BEGIN

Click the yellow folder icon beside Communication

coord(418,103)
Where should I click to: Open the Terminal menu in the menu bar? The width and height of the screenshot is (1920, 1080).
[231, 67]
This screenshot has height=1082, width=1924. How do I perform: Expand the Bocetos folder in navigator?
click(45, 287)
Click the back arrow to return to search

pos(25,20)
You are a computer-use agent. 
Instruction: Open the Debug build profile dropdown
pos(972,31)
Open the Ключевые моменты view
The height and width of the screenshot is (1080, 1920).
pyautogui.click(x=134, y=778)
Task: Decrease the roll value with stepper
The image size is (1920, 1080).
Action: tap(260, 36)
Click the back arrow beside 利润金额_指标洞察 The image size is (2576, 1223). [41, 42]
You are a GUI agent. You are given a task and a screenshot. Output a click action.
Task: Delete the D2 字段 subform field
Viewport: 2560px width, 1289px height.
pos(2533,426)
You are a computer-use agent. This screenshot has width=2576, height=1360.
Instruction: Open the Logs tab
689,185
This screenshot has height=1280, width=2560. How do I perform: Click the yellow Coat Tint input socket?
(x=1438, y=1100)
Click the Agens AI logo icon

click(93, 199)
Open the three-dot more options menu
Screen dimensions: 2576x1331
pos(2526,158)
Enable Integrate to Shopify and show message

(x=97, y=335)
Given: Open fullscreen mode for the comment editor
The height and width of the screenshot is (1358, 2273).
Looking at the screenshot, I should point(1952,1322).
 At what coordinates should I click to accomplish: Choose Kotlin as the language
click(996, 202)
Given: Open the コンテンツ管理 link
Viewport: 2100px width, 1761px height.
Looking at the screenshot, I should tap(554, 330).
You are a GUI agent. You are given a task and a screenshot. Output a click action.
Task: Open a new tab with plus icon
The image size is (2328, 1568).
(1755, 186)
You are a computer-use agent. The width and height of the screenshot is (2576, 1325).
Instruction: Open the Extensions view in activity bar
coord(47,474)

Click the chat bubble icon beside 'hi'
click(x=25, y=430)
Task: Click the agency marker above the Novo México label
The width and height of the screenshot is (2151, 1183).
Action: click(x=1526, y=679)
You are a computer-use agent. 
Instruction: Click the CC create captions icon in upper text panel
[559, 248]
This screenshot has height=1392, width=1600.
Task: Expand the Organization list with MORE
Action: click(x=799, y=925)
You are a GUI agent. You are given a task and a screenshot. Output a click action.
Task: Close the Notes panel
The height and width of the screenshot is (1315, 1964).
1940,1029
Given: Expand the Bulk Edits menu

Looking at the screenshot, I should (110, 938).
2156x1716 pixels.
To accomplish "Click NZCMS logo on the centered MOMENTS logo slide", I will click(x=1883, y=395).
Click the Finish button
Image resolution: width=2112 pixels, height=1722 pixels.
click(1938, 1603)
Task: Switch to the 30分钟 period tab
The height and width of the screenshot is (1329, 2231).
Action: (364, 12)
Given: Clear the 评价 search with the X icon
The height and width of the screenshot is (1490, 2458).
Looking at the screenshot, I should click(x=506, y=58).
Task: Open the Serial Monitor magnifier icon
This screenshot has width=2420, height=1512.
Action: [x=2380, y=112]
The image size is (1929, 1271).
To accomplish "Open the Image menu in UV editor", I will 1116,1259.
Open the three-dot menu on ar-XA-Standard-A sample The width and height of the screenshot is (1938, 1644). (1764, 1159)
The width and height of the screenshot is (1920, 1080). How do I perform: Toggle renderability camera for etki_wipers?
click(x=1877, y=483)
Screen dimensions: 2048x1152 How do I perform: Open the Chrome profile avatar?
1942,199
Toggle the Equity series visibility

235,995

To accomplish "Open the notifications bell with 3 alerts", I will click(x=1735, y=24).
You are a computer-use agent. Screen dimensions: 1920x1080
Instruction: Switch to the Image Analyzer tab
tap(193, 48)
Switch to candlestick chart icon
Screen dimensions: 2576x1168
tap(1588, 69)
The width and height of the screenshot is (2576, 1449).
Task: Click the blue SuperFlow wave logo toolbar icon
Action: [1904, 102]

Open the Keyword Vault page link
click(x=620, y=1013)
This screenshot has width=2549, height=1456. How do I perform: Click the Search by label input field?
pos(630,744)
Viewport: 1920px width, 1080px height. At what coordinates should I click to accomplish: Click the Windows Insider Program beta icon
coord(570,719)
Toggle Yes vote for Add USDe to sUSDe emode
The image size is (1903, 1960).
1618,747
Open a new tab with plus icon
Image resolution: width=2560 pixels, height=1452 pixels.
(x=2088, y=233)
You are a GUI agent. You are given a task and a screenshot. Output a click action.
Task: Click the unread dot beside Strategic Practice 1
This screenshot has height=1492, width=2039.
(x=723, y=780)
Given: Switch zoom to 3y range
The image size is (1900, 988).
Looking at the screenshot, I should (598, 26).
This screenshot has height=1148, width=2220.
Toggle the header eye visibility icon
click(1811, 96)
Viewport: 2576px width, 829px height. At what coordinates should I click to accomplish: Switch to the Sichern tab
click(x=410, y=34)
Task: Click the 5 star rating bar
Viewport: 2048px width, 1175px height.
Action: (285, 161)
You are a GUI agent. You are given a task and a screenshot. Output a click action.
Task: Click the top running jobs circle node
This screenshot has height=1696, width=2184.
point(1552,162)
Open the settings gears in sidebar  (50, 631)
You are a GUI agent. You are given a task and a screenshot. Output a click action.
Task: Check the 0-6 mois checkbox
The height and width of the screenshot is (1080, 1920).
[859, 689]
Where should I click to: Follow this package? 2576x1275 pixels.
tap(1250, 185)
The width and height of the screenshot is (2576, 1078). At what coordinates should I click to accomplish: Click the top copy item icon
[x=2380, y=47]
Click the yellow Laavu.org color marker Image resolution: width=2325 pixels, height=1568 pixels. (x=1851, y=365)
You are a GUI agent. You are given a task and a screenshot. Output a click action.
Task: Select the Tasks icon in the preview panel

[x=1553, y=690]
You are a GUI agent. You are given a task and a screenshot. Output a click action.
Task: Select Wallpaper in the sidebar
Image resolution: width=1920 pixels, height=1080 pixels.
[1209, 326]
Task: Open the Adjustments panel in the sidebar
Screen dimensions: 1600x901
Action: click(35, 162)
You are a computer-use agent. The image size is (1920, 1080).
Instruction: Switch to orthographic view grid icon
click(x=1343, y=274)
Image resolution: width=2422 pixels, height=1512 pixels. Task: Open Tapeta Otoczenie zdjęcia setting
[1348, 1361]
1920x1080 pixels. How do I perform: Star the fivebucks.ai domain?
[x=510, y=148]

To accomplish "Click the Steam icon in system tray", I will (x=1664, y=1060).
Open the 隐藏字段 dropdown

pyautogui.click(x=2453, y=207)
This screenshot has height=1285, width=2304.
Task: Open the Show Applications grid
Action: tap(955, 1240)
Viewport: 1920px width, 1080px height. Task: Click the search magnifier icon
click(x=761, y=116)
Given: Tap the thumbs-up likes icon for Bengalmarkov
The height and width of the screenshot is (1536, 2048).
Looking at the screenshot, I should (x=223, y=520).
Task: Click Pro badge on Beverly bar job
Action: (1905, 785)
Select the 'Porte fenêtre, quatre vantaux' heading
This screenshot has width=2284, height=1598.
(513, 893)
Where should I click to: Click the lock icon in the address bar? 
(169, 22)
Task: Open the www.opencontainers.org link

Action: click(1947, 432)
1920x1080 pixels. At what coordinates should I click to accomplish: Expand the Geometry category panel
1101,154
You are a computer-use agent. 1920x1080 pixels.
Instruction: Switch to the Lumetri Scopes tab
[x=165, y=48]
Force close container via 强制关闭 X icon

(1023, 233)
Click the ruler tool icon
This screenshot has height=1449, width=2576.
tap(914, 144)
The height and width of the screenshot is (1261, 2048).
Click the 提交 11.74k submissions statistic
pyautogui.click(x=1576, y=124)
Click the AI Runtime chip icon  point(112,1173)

END

Filter the records for the string "marker" and copy every line that holds it.

Task: Click the agency marker above the Novo México label
Click the yellow Laavu.org color marker Image resolution: width=2325 pixels, height=1568 pixels. (x=1851, y=365)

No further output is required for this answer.